A polygraph examination consists of:
- a pretest interview,
- the collection of charts
- an analysis of the polygraph chart
- consultation with appropriate persons.
The average polygraph test will usually last 2-3 hours from, beginning to end. Most people don't realize the longest part of the examination will be the 45-90 minute "pretest interview." During the pretest interview, the examiner will:
- give detailed instructions for the actual testing phase, and confirm the examinees understanding of these
- define the subjects legal rights
- explain the polygraph equipment and how it works
- discuss at length the "issue" (for private issues, such as infidelity, both parties may be present during the discussion portion of the test)
- review all questions to be asked during the actual polygraph examination
To conduct actual examination, the examiner will attach the components to the examinee.
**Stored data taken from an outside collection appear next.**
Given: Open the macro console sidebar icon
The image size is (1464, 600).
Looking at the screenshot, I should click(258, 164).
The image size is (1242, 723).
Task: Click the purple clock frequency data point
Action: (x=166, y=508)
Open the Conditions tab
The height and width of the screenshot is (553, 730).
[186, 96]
These are totally painless, but they are very stressfull. They consist of:
- two pneumograph tubes are attached across the upper chest and abdomen,
- two metal plates are attached on the ring and index finger,
- and a blood pressure cuff is attached around the upper arm.
During the actual examination the collection of charts (polygrams), the examiner will ask the questions which were previously reviewed, three to four times. The examiner will conduct three to four separate charts before rendering an opinion.
Regardless of what you see on TV, a real polygraph is given in private. Although the process is often audio and/or video taped, only the examiner and the examinee are in the room.
After the collection of charts are concluded the polygrams are scored by computer using an algorithm developed by the Applied Physics Laboratory, of Johns Hopkins University. The charts are also numerically scored by the examiner. If further questions exist after the scoring is concluded, the examiner will seek a second opinion.